New York

Bram Bogart

Jacobson Howard Gallery

Bram Bogart offers platters of painterliness, one might say, served up raw yet uncannily refined, even in such turbulent works as Geen twijfel (No Doubt), 2005. But it’s not that simple, even if one regards Bogart’s strikingly material paint, often alive with primary color—as it is in the passionately red Een kleur (One Color), 2005, and Rode Rouge (Red Red), 2008—as the bizarre conclusion of what began with the intense brushwork of his countryman Vincent van Gogh. Intensity has become intimidation in Bogart’s paintings: Van Gogh’s painterliness looks restrained compared to Bogart’s, which projects—erupts—into space, confronting us with its materiality.

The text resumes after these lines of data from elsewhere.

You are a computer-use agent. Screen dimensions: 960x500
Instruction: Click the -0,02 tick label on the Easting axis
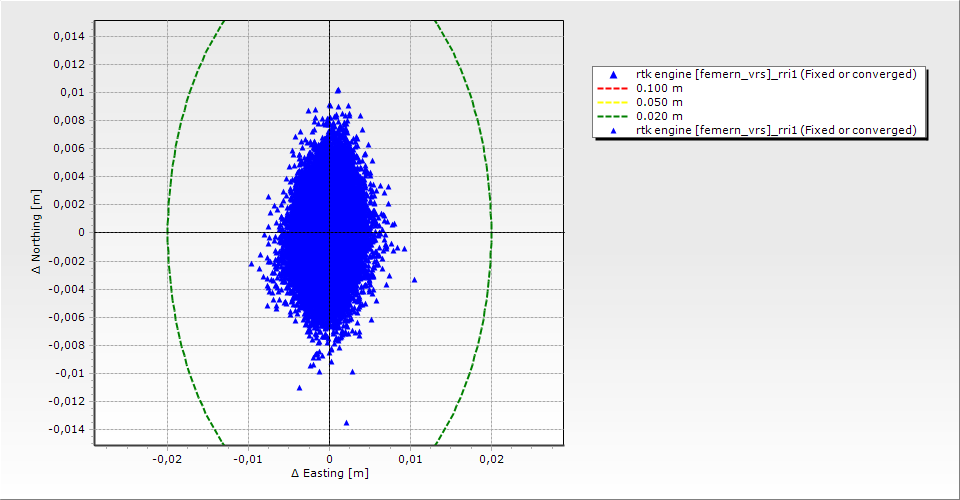(167, 459)
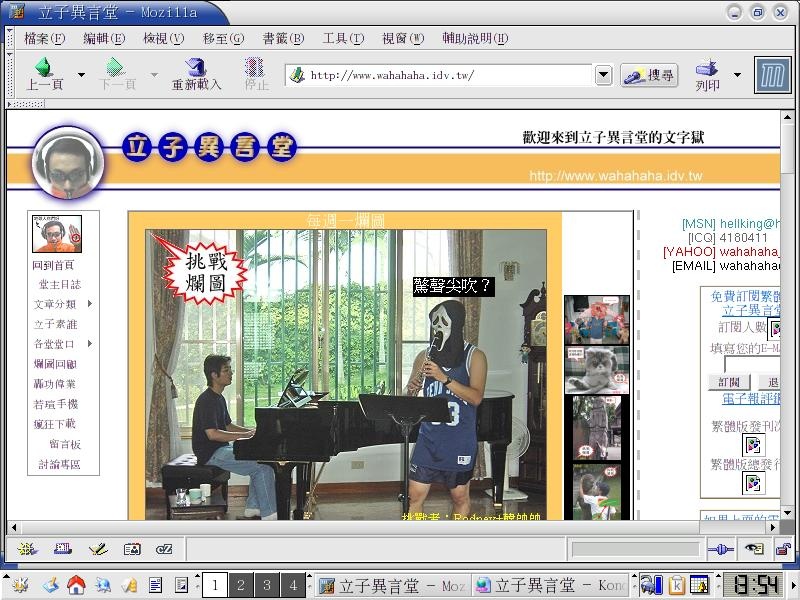
Task: Open the 工具 (Tools) menu
Action: (343, 38)
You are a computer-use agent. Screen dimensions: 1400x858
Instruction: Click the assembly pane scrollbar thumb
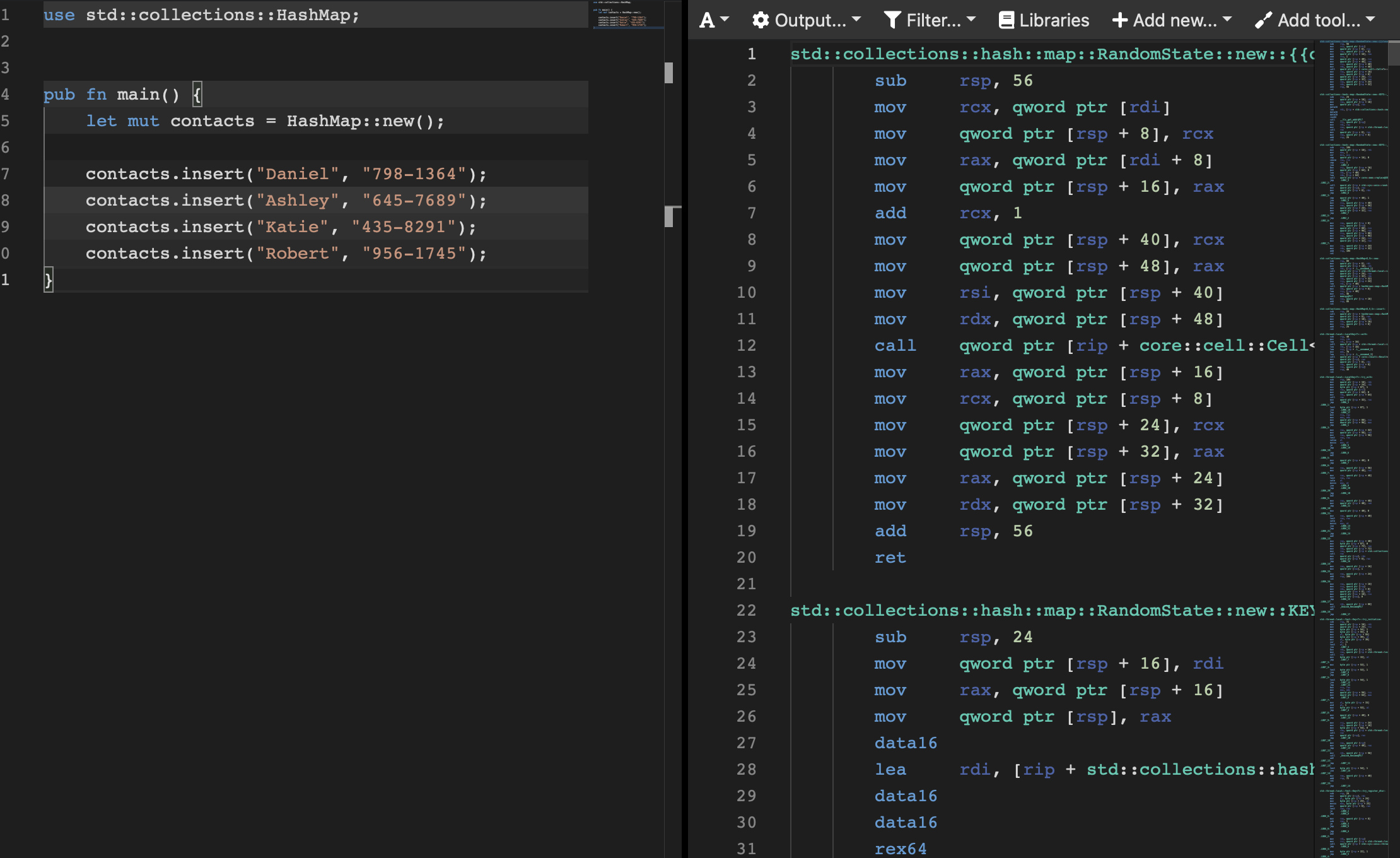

Clement Greenberg once wrote that “every fresh and productive impulse in painting . . . has manhandled into art what seemed until then too intractable, too raw and accidental, to be brought within the scope of aesthetic purpose.” By this standard, Bogart has manhandled into art more paint (for the sheer quantity of paint in his works is as remarkable as their aesthetic quality) than van Gogh ever did. (The Hegelian notion that great quantity becomes pure quality is useful here; even “pure ideas” must return to “sense certainty” to complete their meaning and have effect. One might say that Bogart’s “rematerialization of art” counters the “dematerialization of art.”)

Unlike Bogart, van Gogh didn’t trowel paint onto the canvas (although he did apparently use a palette knife) and his paintings don’t weigh hundreds of pounds. Bogart’s I Don’t Know, 2008, is as much a sculptural relief as an agitated painting. In fact, his works are never flat; they’re three-dimensional constructions made of painterly fragments—some of which are grand and sweeping, including the plateaulike slabs of I Don’t Know; others relatively small and intimate, like those in Het Wit (Little White), 1990. Bogart’s paintings impart a sense of fullness and overload, maintaining a visceral immediacy and overwhelming presence. They perform in space, helped along by their declarative color. Yet however forceful, however much they materialize energy, bringing it under aesthetic control without denying its elemental authority, they are oddly insular and detached: The literalness of the paint becomes a barrier to any rapport that might be generated by stray associations. This is absolute art with a vengeance: All one can do is admire its grandeur.

Bogart’s works seem designed to confront, to reduce the spectator to a minor character in their “act,” like action paintings brilliantly carried to reductio ad absurdum. Colors are stripped of the symbolic meaning van Gogh accorded them, and the material candor that Greenberg celebrated as the ne plus ultra of painting becomes an inevitability—but the so-called inner necessity that gave abstract painting human meaning has been sacrificed. Yet there is an undeniable urgency to Bogart’s handling; the struggle between power and style that Alfred North Whitehead thought was at the core of civilization seems to end in a draw in Bogart’s works, which are at once eminently civilized and uncompromisingly powerful.